Given problem a:
According to the article on cleaning firearms, which two rifles can be gummed up by cleaning them too often?

Excerpt provided:
By Kellene Bishop
No one can underestimate the importance of cleaning their firearms. However, I discovered the importance of this hard way—nearly the same way I realized that I was actually supposed to change the oil in my car as a 19-year-old. So, I thought I’d share a little bit of information with our readers on the cleaning of firearms—particularly how I clean my Glocks the lazy woman’s way—it’s my dirty little secret of cleaning guns.
The ONLY rule related to cleaning your firearms is to do so with safety in mind! Far too many foolish accidents have occurred because folks got careless in their safety checks prior to cleaning their guns. You should always check the chamber/magazine well for cartridges, in front of the primer pin, and down the barrel—looking down from the action port—not from the front of the barrel. All three of these checks should be visible by opening the action. You should NEVER look down the barrel of a gun—and if you do happen to, I hope you’re a quick shot. This is a necessary three-point check that I ALWAYS do prior to handling a firearm in the classroom. I do my three-point check, hand the firearm to my assistant who also does a three-point check, and then when they return the firearm to me I do the three-point check again—WITHOUT exception. The more famous occurrence of firearms instructor shooting himself in the leg while teaching elementary school kids about guns certainly NEVER would have happened if he had done the three-point check.
Other than the safety rule, there really aren’t any other hard and fast rules on cleaning guns. The bottom line is you’ve got to consult your owner’s manual. For example, you can actually gum up an AR 15 or an M 16 if you clean it too often. Also, if you clean firearms that have softer metal, such as the older Kimber 1911 models, then you will do some “wearing” damage as well. Some firearms should be cleaned after every couple of uses, some rifles should be cleaned after 20-50 rounds during the breaking in period. It really just depends on the type of gun it is. So please, please reference your owner’s manual.
Let me appeal to your womanly side of “yuck” for a moment to illustrate the importance of cleaning guns.
1) Just as you have to have your oil changed, you must clean your firearms in order for them to operate properly.

Given problem b:
Return every line of the records that contains the string "text", treating uppercase and lowercase as distinct.

Data to use:
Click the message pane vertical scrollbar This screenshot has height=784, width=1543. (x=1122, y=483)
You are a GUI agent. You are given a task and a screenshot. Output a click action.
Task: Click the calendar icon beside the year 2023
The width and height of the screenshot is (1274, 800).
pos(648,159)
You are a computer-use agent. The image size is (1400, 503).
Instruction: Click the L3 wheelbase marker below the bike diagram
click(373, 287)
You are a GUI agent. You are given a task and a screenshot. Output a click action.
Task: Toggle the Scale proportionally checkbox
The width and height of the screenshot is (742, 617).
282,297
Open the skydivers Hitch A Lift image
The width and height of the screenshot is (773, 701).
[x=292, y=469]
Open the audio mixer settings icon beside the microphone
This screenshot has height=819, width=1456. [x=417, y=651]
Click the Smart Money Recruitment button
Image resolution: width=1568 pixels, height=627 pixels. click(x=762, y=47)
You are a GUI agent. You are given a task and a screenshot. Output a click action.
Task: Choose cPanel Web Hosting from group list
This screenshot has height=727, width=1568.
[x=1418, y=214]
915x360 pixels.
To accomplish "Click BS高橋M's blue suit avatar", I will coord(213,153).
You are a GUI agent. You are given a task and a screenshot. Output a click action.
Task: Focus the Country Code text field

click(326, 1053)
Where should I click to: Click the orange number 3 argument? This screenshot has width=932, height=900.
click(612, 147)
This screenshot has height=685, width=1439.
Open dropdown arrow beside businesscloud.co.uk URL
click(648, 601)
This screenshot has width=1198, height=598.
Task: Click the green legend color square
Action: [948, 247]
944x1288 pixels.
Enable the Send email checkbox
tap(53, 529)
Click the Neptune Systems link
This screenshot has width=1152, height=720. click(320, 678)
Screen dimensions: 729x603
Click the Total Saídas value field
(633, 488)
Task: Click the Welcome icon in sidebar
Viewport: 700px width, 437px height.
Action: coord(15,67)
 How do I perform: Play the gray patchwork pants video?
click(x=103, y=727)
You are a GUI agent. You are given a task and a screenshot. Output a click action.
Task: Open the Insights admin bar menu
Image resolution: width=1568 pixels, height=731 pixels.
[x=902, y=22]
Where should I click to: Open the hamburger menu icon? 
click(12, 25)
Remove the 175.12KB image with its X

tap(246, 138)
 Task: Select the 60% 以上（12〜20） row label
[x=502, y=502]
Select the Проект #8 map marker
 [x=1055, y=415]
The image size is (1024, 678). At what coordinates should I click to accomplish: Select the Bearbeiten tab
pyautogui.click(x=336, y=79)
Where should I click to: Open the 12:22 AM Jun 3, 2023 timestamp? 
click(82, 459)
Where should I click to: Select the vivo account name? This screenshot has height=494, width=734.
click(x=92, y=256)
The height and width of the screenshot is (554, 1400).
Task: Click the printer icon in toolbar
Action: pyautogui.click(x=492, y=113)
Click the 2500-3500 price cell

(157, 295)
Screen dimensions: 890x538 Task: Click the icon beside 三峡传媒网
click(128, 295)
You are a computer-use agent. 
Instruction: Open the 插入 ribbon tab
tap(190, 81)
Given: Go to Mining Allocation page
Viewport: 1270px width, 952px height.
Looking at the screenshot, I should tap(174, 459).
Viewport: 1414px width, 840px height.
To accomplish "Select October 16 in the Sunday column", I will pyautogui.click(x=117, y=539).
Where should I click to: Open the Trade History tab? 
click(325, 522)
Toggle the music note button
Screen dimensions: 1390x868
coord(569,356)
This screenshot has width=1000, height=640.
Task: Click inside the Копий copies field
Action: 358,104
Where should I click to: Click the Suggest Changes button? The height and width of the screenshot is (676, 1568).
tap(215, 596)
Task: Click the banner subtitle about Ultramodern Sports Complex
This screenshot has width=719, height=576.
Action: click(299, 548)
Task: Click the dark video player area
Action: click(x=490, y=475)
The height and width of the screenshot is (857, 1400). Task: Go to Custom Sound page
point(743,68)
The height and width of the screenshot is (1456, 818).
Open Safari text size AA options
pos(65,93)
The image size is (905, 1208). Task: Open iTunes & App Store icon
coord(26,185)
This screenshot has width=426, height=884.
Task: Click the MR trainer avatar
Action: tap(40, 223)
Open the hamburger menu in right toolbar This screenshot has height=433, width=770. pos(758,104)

Right answer a:
The AR 15 and the M 16.

Right answer b:
Task: Focus the Country Code text field
Open Safari text size AA options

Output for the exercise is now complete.